A Roman Lady Turns to Dust

LITTLEBOROUGH. In this tiny village, looking across the fine sweep of the Trent to Lincolnshire's green fields and wooded hills, there may still be old folk who remember a solemn sight once seen in the churchyard.


William Stukely's map of Littleborough (1724).
Roman altar found in the River Trent at Littleborough.
Roman altar found in the River Trent at Littleborough.

Where the Normans built the church the Romans had been before them, for here they brought their road from Lincoln to Doncaster across the river, and founded their station known as Segelocum. Altars, urns, pottery, and coins have been found and one discovery here is famous. In 1860, while digging a grave, the sexton came upon a stone coffin, and on the raising of the lid there was revealed the perfect body of a young woman, wearing a garment fastened by a Roman brooch. It was a dramatic spectacle of a moment, for in the twinkling of an eye this Roman lady crumbled into dust.

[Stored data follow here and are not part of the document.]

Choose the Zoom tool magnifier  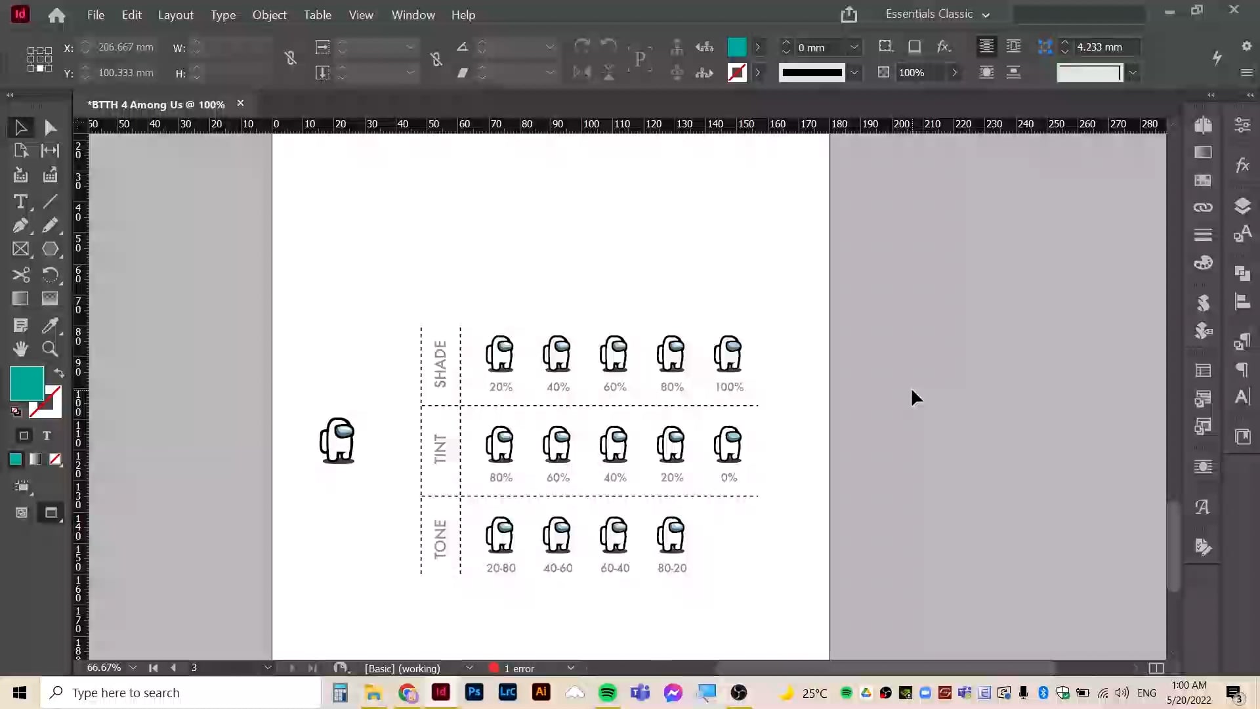click(50, 349)
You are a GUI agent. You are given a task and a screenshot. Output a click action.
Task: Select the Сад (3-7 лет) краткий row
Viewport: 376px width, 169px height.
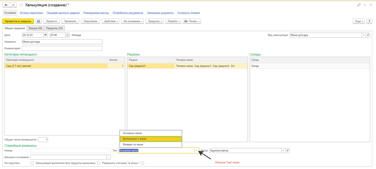pyautogui.click(x=55, y=66)
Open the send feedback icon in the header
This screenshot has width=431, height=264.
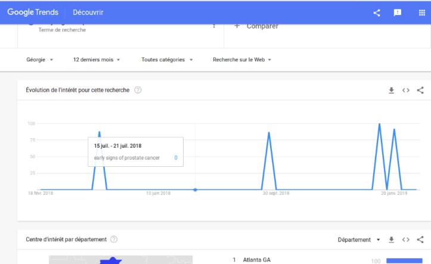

The time moves on two generations, and in the summer of 1933, when a great drought brought the river to a very low level, there was revealed the ford made here in the time of Hadrian. For many years it carried traffic between the north and south. Here Harold and his Saxons crossed on their way to Hastings. Here, while Harold lay in his grave at Waltham Abbey, the Conqueror himself may have come on his way from York to capture Lincoln.

The famous old highroad is quiet now. The Till Bridge Lane (as it is known on the Lincolnshire side) is only a grassy track, for the ferry (said to be the oldest in the land and to have been used since Roman days without a break) is almost abandoned. But still there is something important about the river here, for under it lie the trunk telegraph cables carrying our communications between north and south. Here, too, the Trent has a natural interest, for its waters rise and fall as the tides ebb and flow; and at the spring tides it experiences something of the famous Aegir, which rushes up the river at Gainsborough like a six-feet wall of water, caused by the meeting of the incoming tide and the downward rush of the river in its narrow channel.

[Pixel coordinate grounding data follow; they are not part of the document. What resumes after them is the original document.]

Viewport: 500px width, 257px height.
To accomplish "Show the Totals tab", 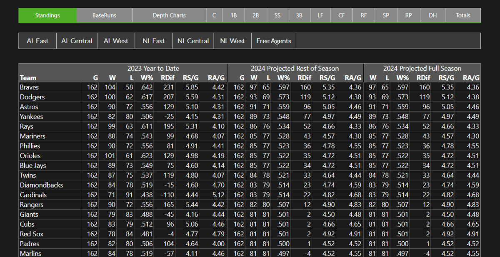I will pyautogui.click(x=463, y=15).
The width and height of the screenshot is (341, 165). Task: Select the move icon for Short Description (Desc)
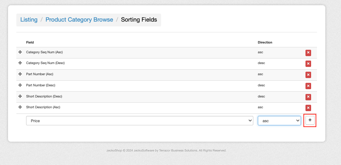20,96

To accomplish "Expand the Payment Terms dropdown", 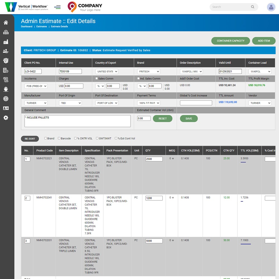I will pos(148,103).
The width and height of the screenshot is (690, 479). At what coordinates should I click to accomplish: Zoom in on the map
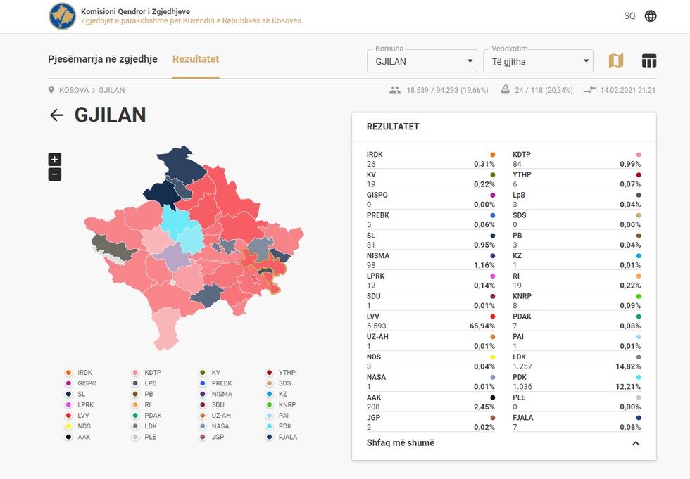tap(55, 160)
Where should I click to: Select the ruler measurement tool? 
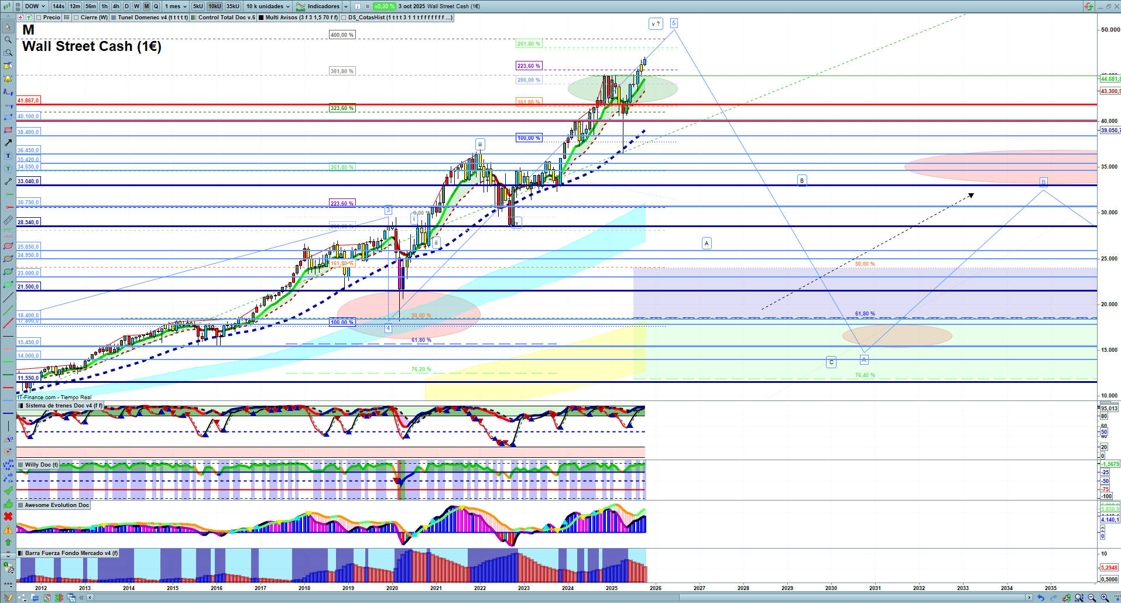8,220
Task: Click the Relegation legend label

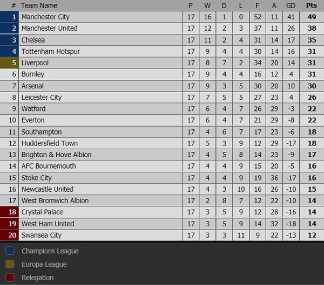Action: (x=37, y=278)
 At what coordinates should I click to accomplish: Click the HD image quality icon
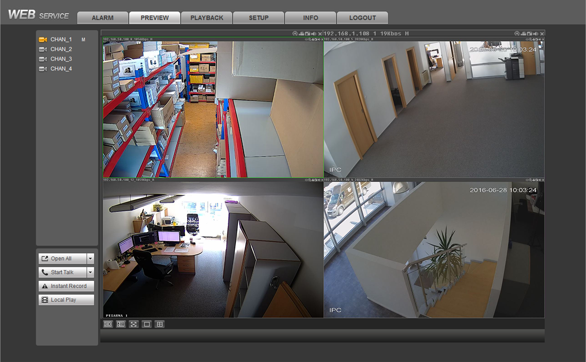[x=108, y=324]
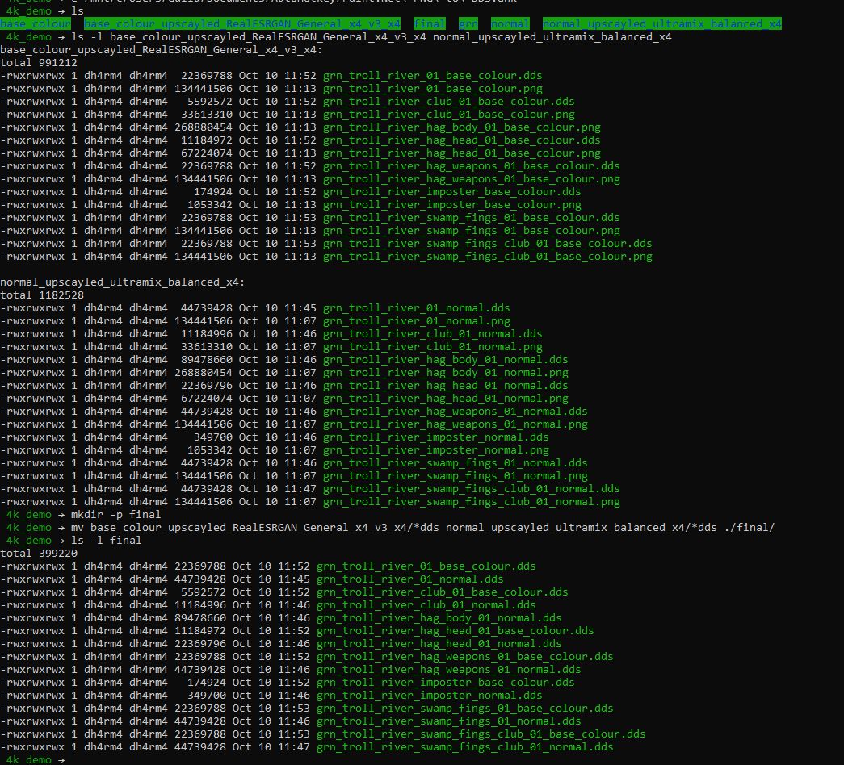
Task: Click the highlighted normal directory name
Action: pyautogui.click(x=510, y=23)
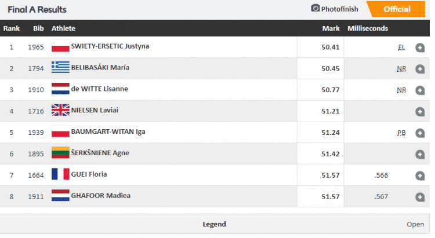Click plus icon on ŠERKŠNIENE Agne row
435x238 pixels.
point(420,155)
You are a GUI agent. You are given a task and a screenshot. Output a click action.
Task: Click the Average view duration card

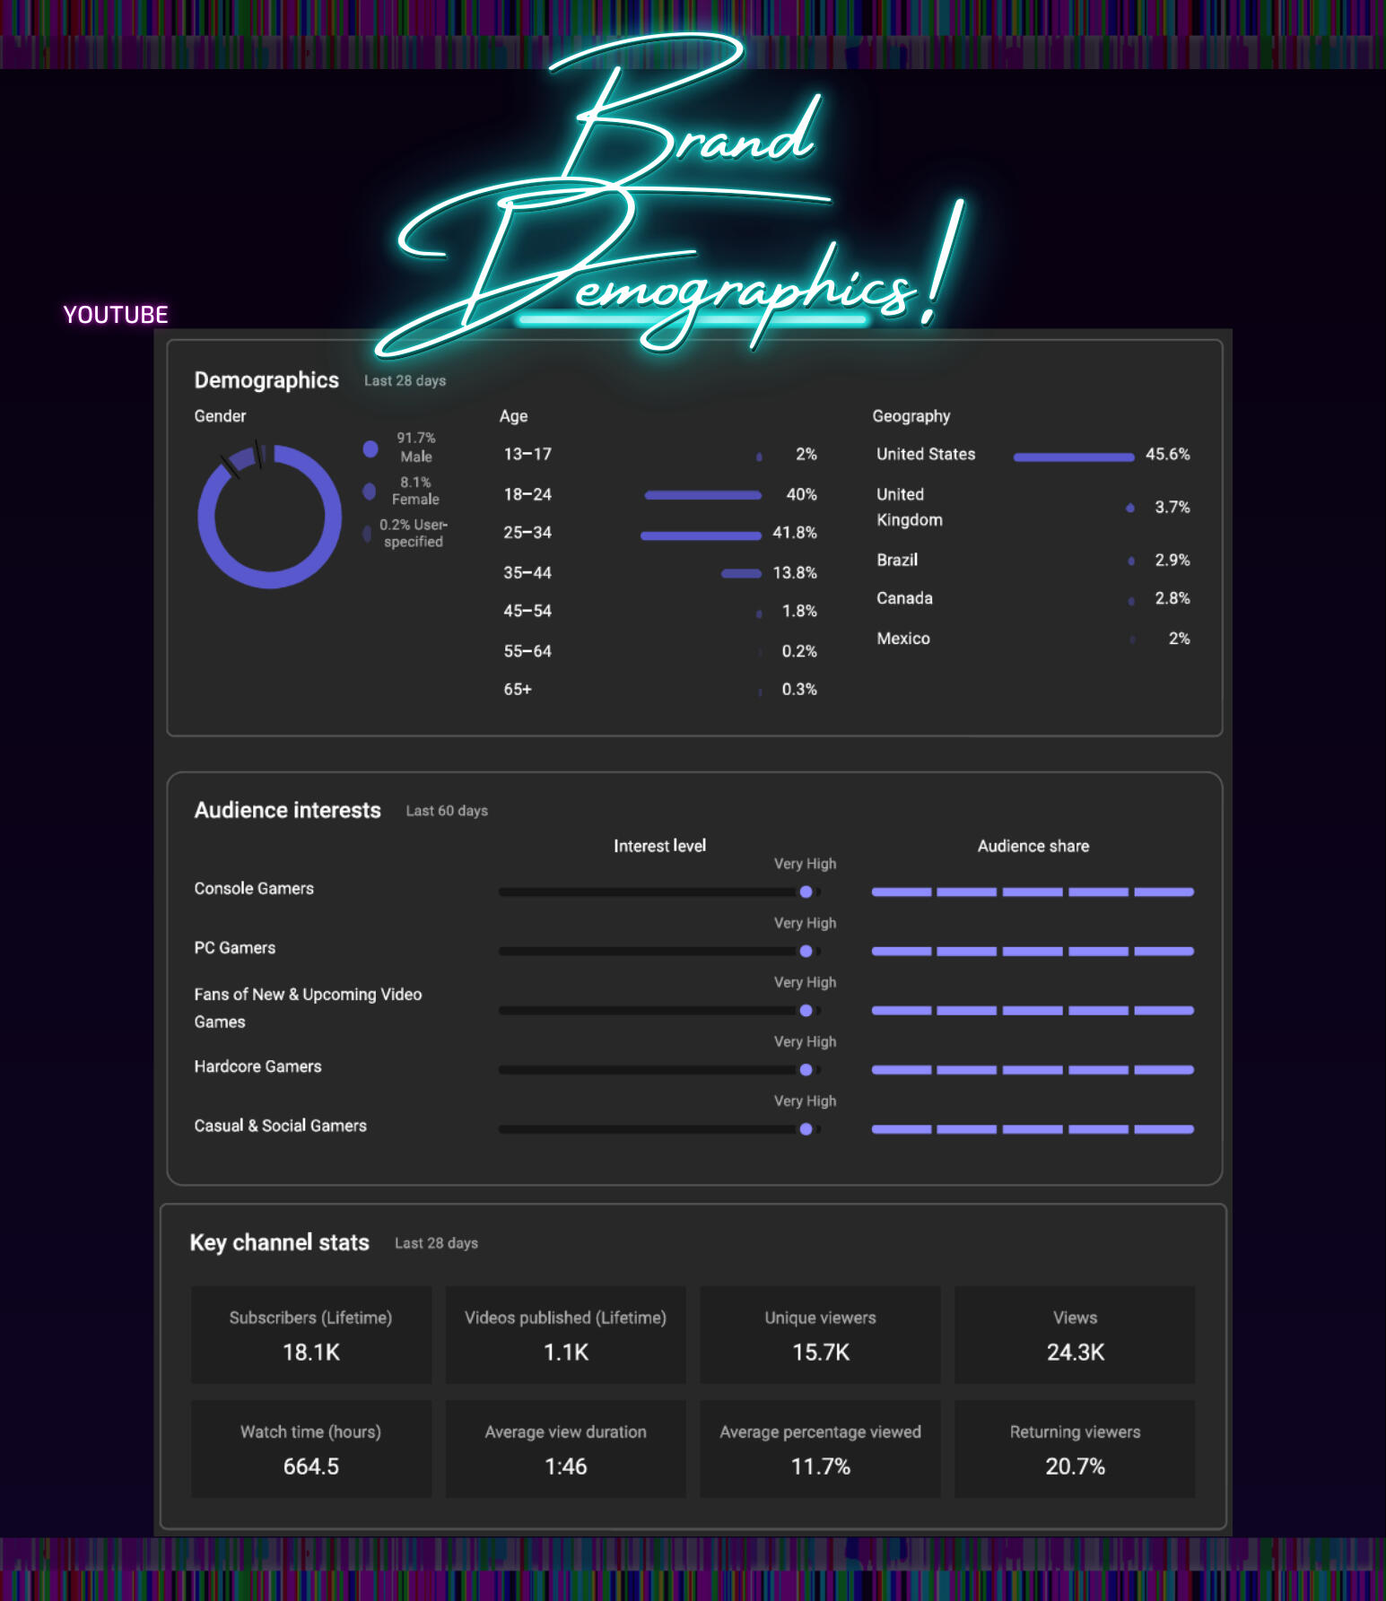[565, 1449]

Littleborough church in 2001.
Littleborough church in 2001.

A lofty elm and a sycamore shade the small lychgate into the churchyard. The quaint Norman church, with a bell turret, is one of the smallest in the county, with a chancel barely 13 feet long and a nave only 24. The walls have an abundance of herringbone masonry inside and out, and rarer still are the Roman tiles built into them.

We come into the nave through a lofty Norman doorway, and into the chancel by a recessed Norman arch on carved capitals crowning detached pillars. The round Norman font has been altered so that it has now eight sides at the top. There is a medieval piscina, an Elizabethan chalice, and a carving of the last Supper.